Today marks the release of the second issue of Marvel’s new Alpha Flight eight-issue miniseries. Given how committed and enthused the creative team of writers Greg Pak and Fred Van Lente (on evidence in the two writers’ May 2011 CBR interview) along with artist Dale Eaglesham are about the project, I hope it becomes a regular series, quite honestly. To mark the release of the latest issue, Eaglesham agreed to an email interview. I never tire of conducting discussions of this type, where I can find out the approach an artist takes in certain scenes or with particular characters. If you’re as much a fan of this latest incarnation of Alpha Flight as I clearly am, do Eaglesham the favor of following his marching orders (detailed in the last part of this interview) so that the book can hopefully become an ongoing. In addition to discussing Alpha Flight, I was pleased to learn more about the local charity that Eaglesham supports: Refuge RR, a local animal refuge.

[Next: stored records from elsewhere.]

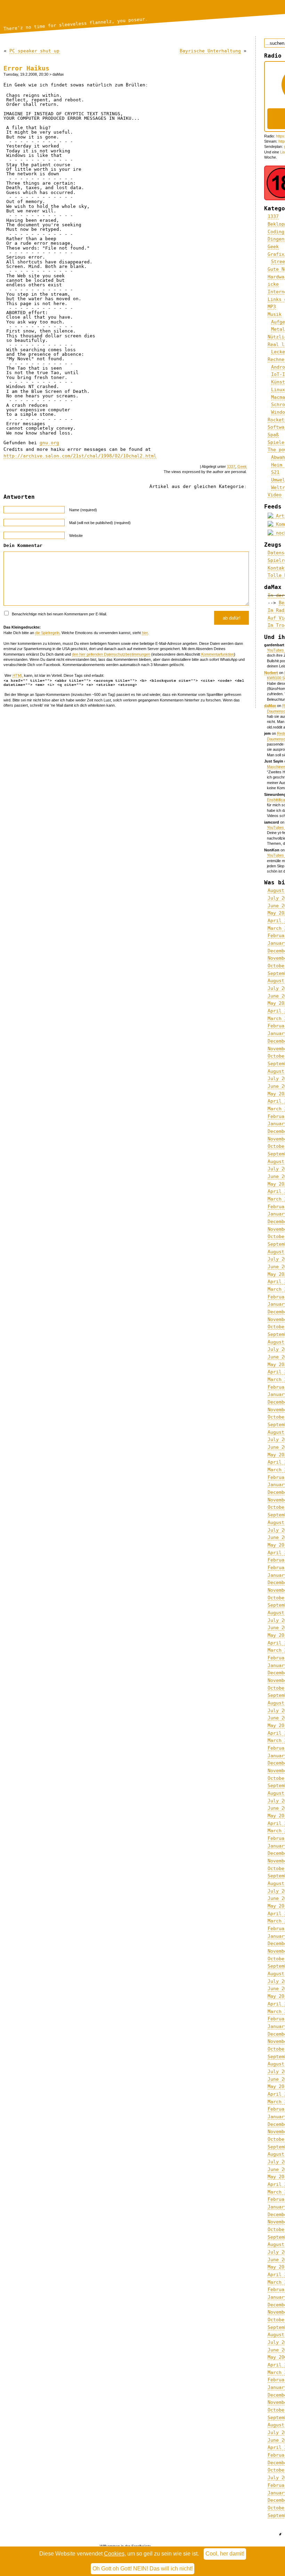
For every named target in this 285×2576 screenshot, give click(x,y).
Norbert (271, 673)
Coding (276, 231)
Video (275, 494)
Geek (242, 466)
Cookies (114, 2554)
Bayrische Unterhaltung (210, 50)
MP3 (272, 306)
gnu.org (49, 442)
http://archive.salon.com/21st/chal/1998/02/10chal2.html (79, 455)
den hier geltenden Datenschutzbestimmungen (111, 654)
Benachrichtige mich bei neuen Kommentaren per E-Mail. (59, 614)
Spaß (273, 434)
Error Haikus (26, 68)
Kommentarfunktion (217, 654)
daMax (270, 706)
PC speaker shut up (34, 50)
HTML (18, 675)
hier (145, 633)
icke (273, 284)
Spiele (276, 442)
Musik (275, 314)
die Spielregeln (47, 633)
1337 (231, 466)
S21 (275, 472)
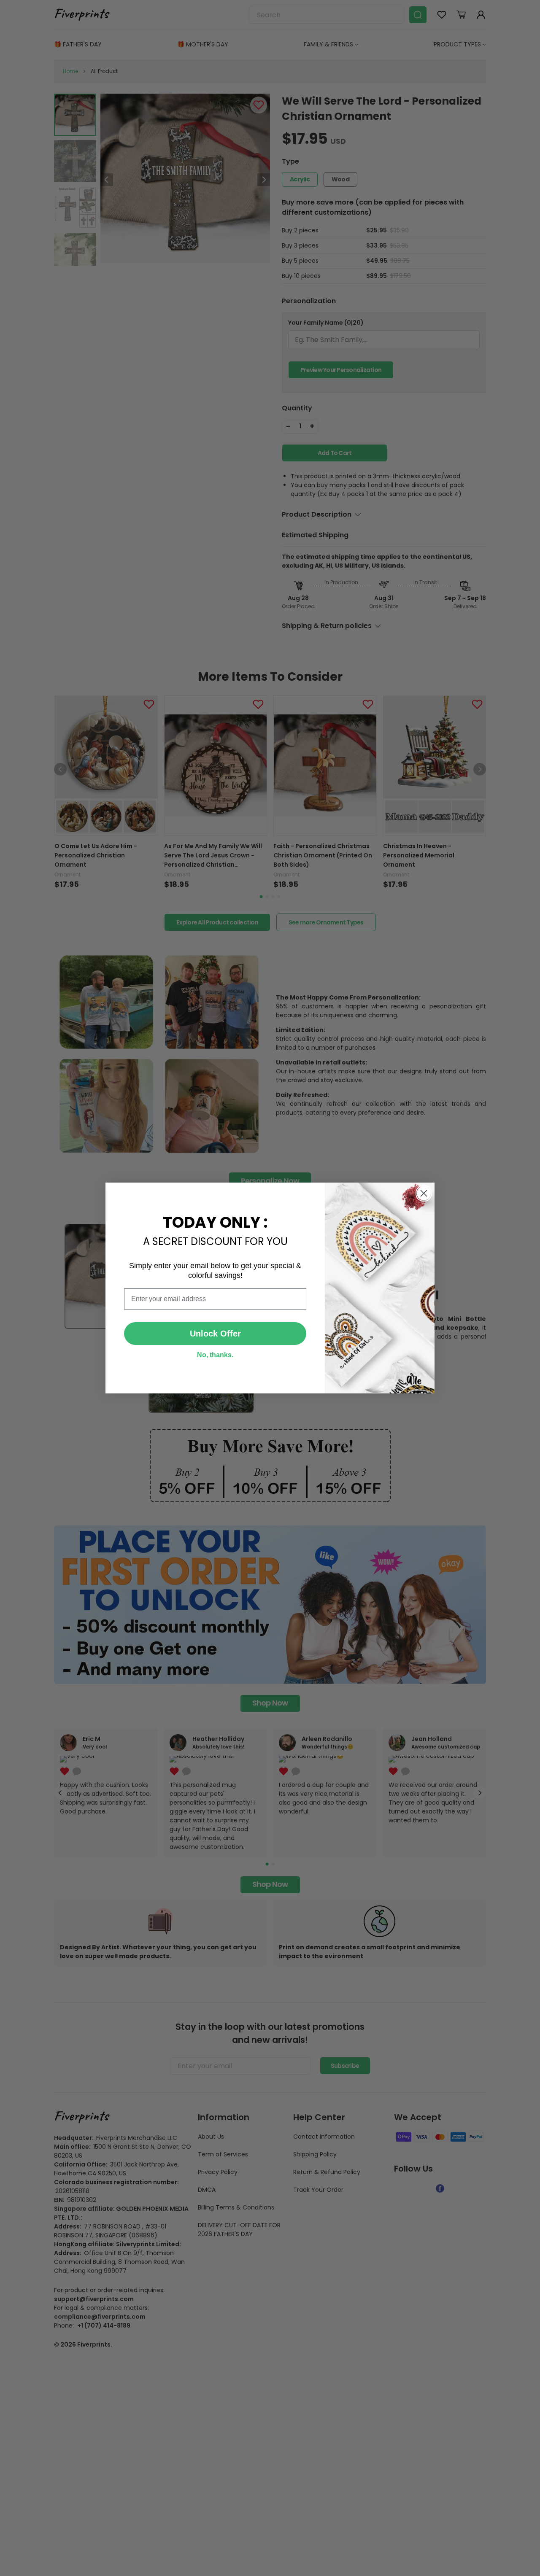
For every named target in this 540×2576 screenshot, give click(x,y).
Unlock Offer (215, 1333)
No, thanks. (215, 1354)
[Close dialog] (423, 1193)
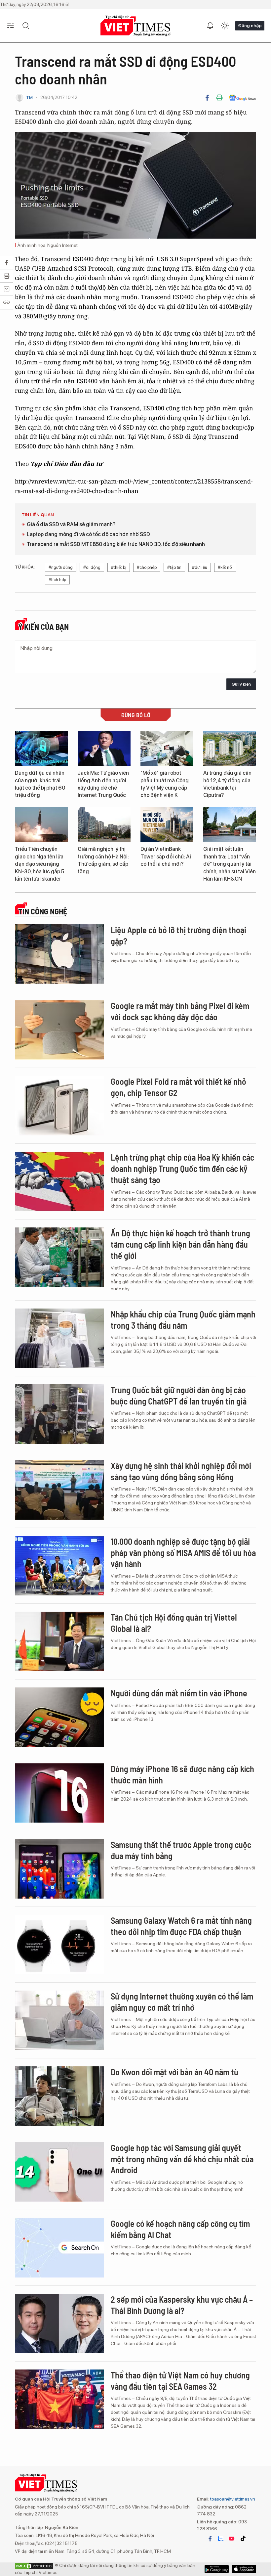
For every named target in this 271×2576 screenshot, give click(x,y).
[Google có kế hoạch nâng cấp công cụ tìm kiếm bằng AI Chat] (59, 2247)
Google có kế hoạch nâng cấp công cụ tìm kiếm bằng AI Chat (180, 2229)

Tim O’Shea: Your art clearly meshes well when in collaboration with writers like Van Lente and Pak, it seems like they give you opportunity to stretch the boundaries of what you can do as an artist. For example, in the shocking reveal of issue 1, I was struck by the flock of birds flying behind Heather. Was that something specifically requested in the script or was that totally your idea?
Dale Eaglesham: That was actually my idea. It was just a casual symbol I put in there, referring to lost freedom, for Mac, but also for the whole country. It foreshadows what’s coming for Alpha Flight and Canada, and creates a sense of foreboding. You know when all the birds fly away, there’s danger nearby… I love when I get a big shot like that, it allows me to add layers to the art.